*** Opening of EXCERPT PROVIDED ***
An earlier decision of the Court had indicated that to pass the legal title to land by the exercise of ‘squatters’ rights’ would breach the human rights of the original owner as the title would pass without any compensation being paid. This decision was, unsurprisingly, contested in a case in which the land concerned, which had planning permission, was estimated to be worth £10m.

The judgment will serve as a wake-up call to property owners who allow others to occupy land they own as if it were the squatters’ own land.

The system now in place, which involves giving notices to owners of land when an application to transfer the title is made, should reduce the frequency with which ownership by adverse possession is claimed. However, there is still much unregistered land in the UK and it is often difficult to ascertain the ownership of that land in order to give the required notices. Furthermore, an owner who is unable to deal with notices served, by way of infirmity or because they are absent from their home, could face particular problems if steps are not taken to oppose the registration of title.

If you have property occupied by someone else which is not the subject of a lease or licence arrangement involving a payment, take advice to make sure you are not inadvertently exposing yourself to avoidable risk.



Tax

VAT Partial Exemption Changes
HM Revenue and Customs (HMRC) have announced changes to the treatment of input VAT that will affect businesses which make exempt as well as taxable supplies.

Under the previous system, a business which purchased an asset used for both exempt and non-exempt supplies could reclaim all of the input VAT when it was purchased (called ‘Lennartz’ VAT accounting, following the leading case on the matter) and then pay output tax relating to the use of the asset during its period of use. The alternative, of claiming the same proportion of the input VAT that applied to the taxable use of the asset, was also allowable.

Modifications were made on 1 November 2007 relating to the period over which output VAT needs to be accounted for when using the Lennartz system.

Guidance to the revised rules can be found on HMRC’s website at
http://www.hmrc.gov.uk/si/2007-3099-em.pdf.

It has been announced recently that the European Union is to review the whole area of partial exemption for VAT and, in particular, is likely to abolish the availability of Lennartz VAT accounting on the purchase of freehold property.

In a further move designed to increase VAT receipts, HMRC have announced that ‘independent living units’ for the elderly that are built in the curtilege or grounds of a care home do not meet the requirements for zero-rating and their construction will therefore be subject to VAT at the standard rate.

The New CGT Regime – Who Wins and Who Loses?
The changes announced in the Capital Gains Tax (CGT) regime in the Chancellor of the Exchequer’s pre-budget report are more far-reaching than has generally been understood. In this article, we look at the impact of the changes and work out who are the winners and losers.
*** Close of EXCERPT PROVIDED ***
*** Opening of COLLECTED DATA ***
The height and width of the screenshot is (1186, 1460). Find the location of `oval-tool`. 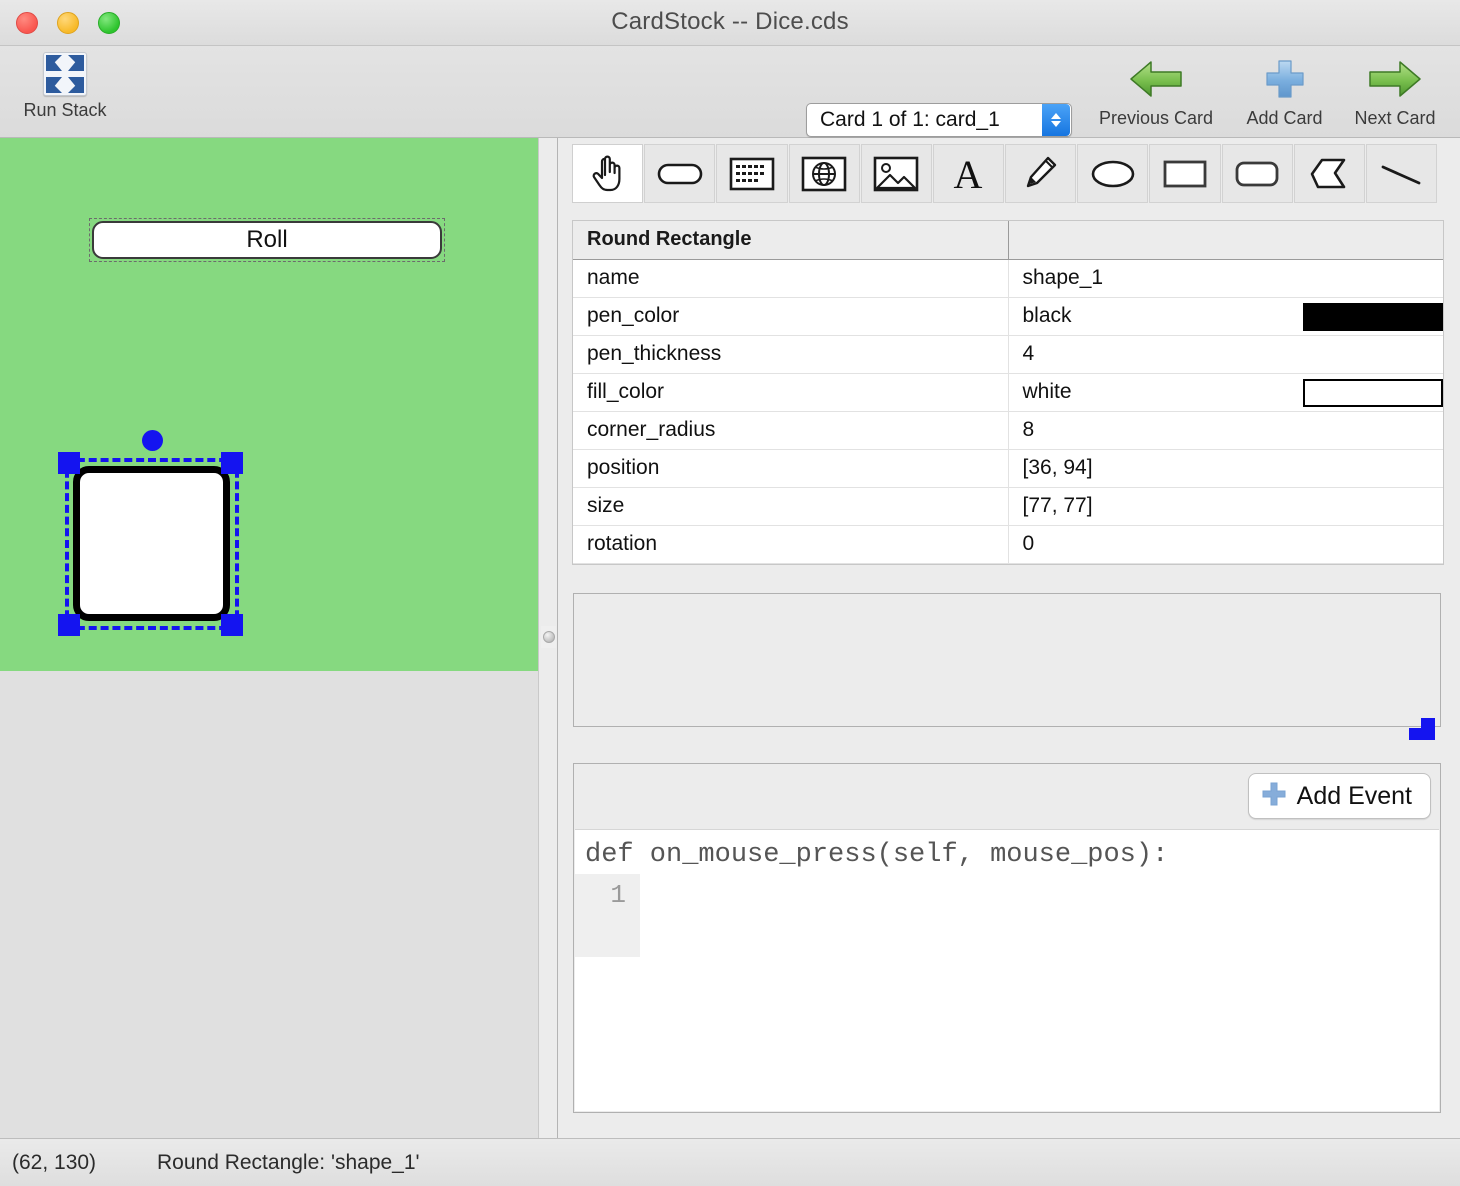

oval-tool is located at coordinates (1113, 174).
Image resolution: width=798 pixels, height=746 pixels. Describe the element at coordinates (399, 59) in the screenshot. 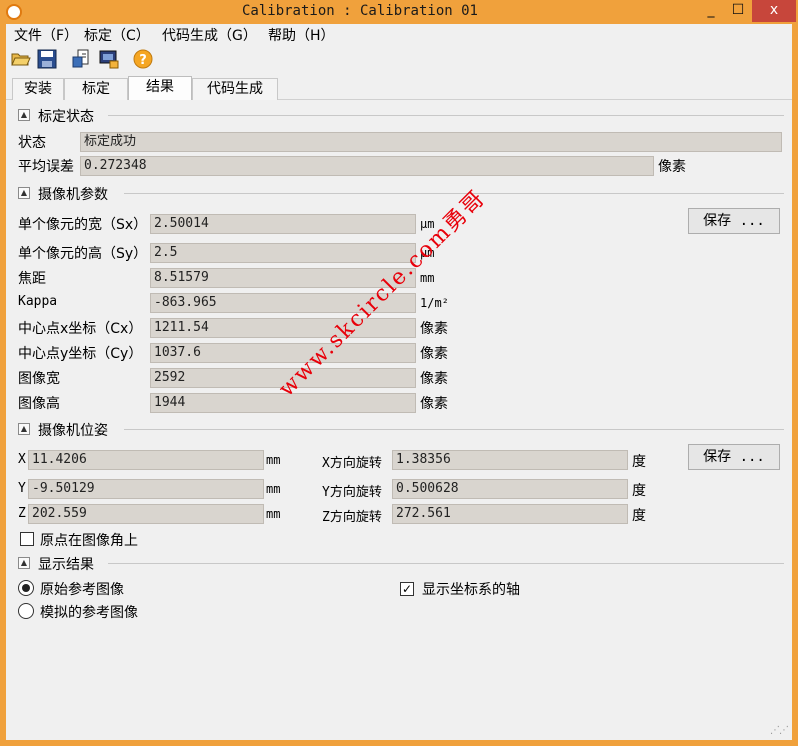

I see `toolbar: ?` at that location.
*** Close of COLLECTED DATA ***
WRITTEN TASK: Can you print, word for word, the part of the excerpt on squatters' rights and VAT that runs from "In a further" to "the standard rate."? The lines above come from a separate source.

EXERCISE SOLUTION:
In a further move designed to increase VAT receipts, HMRC have announced that ‘independent living units’ for the elderly that are built in the curtilege or grounds of a care home do not meet the requirements for zero-rating and their construction will therefore be subject to VAT at the standard rate.